An important element of the Affordable Care Act is the availability of premium subsidies that help low and middle income Americans afford health insurance. The subsidies are available to people up to 400% of the Federal Poverty Level. The vast majority of people signing up for health plans in their state or the federal marketplace are getting this kind of assistance: nationwide, 83% of those enrolled as of the end of February had qualified for subsidies.
Kaiser Family Foundation recently released a state-by-state analysis that looks at how many of those eligible for financial assistance statewide are enrolling, as well as the amount of subsidies they are receiving. You can read the full brief here. The national figures are impressive. Since October 1, 3.5 million people have qualified for subsidies in the amount of $10 million (this is out of the 4.2 million who enrolled by the end of February). This number could grow substantially, as an estimated 21% of those eligible for premium assistance have actually applied for it.
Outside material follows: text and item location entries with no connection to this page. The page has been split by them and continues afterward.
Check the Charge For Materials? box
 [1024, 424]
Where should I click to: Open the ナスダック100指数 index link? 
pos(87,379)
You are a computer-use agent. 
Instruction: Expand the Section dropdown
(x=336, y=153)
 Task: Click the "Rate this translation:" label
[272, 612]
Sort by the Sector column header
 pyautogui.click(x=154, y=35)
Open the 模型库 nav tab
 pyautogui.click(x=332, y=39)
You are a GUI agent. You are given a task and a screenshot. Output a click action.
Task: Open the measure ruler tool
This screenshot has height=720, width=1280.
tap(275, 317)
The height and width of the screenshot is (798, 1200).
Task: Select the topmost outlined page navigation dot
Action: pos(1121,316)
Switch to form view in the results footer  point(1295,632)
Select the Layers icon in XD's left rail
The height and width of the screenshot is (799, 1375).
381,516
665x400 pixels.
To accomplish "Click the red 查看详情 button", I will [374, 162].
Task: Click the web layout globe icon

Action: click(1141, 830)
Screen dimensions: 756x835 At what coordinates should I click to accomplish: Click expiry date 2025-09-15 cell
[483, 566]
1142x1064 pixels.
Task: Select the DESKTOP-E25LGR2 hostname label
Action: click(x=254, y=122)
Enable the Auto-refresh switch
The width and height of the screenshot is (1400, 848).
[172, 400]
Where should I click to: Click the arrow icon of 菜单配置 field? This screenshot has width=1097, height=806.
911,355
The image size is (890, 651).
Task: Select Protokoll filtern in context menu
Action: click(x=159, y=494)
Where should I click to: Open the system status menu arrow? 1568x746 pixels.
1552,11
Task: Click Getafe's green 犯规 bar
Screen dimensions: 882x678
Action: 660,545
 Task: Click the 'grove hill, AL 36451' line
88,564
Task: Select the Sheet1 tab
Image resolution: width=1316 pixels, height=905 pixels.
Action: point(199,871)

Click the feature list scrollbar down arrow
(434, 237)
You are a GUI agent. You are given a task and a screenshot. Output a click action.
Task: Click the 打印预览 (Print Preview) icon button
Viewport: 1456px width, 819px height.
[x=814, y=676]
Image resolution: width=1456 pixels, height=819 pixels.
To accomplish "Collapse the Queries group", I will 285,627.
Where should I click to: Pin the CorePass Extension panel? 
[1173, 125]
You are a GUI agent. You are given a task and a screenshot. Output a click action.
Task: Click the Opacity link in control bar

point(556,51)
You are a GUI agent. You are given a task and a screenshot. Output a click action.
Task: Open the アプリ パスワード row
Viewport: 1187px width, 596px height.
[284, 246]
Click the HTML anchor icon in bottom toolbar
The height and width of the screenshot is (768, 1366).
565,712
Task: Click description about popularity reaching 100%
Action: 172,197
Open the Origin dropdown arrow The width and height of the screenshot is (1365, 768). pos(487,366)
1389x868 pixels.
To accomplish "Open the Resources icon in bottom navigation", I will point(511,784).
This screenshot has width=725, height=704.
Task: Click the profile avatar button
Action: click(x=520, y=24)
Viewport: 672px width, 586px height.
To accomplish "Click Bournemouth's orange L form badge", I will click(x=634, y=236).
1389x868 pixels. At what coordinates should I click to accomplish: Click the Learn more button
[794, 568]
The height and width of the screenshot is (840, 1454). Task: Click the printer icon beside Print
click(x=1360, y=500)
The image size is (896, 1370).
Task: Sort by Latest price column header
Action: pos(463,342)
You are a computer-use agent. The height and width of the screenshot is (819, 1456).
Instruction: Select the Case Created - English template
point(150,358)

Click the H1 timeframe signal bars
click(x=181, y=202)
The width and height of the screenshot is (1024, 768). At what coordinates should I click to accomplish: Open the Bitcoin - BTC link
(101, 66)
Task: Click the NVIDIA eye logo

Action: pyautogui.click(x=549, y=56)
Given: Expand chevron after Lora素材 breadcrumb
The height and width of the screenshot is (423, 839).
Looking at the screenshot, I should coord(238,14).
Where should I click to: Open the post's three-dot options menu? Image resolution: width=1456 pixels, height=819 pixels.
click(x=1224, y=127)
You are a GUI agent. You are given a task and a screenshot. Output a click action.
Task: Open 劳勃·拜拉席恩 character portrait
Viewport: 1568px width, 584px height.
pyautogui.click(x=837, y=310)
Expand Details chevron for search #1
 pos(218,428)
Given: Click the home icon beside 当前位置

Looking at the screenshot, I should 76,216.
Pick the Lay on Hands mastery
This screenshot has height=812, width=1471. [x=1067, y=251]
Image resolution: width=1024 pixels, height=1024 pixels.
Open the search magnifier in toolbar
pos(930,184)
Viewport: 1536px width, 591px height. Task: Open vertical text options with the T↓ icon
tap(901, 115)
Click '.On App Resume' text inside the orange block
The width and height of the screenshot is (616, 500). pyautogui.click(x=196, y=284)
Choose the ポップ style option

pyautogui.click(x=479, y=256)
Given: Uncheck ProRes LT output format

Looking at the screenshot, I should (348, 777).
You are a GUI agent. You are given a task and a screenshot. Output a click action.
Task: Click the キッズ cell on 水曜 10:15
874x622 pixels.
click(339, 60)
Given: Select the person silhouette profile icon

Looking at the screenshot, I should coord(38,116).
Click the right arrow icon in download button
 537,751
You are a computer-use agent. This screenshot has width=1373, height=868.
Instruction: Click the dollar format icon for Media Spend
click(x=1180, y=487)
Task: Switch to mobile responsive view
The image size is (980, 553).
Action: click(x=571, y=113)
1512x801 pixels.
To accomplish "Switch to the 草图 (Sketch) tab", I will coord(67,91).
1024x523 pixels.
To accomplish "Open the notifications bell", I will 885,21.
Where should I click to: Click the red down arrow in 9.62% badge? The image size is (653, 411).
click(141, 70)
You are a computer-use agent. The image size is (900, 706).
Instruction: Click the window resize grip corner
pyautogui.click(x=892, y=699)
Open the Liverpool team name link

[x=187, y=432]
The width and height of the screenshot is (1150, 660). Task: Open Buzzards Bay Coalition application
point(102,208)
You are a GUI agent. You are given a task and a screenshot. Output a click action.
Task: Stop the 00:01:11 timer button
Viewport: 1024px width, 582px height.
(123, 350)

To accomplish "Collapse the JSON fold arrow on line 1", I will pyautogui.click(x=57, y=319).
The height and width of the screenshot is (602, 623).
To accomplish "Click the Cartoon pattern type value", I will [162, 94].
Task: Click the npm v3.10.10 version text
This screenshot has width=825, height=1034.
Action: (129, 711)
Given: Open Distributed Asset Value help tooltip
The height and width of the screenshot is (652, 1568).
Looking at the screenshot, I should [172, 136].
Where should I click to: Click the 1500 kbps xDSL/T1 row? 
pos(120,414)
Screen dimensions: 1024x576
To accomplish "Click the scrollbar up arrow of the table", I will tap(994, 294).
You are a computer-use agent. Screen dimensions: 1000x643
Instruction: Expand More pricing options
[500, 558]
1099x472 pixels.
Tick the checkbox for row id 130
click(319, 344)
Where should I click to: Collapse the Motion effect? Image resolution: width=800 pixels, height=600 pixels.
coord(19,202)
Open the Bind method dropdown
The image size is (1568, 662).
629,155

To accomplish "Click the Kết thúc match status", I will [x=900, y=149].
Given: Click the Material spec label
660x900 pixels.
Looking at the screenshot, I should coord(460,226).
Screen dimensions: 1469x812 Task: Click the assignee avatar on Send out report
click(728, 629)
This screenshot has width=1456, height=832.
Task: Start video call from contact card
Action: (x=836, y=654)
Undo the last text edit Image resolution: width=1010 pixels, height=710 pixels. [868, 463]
How do these numbers shake out in New York State?
Kaiser’s analysis covers through the end of February, at which point New York had enrolled 245,000 people in private insurance plans, also called Qualified Health Plans (QHPs). In terms of sheer volume of enrollees, we are ranked fourth in the nation at 245,000 enrolled, behind California, Florida, and Texas. This also puts us in the top 4 for total premium subsidies received by enrollees in our State, which was over $466 million as of the analysis.
We sit just above the national average of 21% when it comes to the proportion of eligible individuals who have enrolled with subsidies. At 23% of eligible individuals enrolled, we also manage to make the top ten states:
Clearly, there are still hundreds of thousands of New Yorkers who can benefit from the affordable health care options now available through our state marketplace. Indeed, thousands more will have benefited by the end of open enrollment. New York’s enrollment numbers jumped by over 200,000 during the first few weeks of March alone.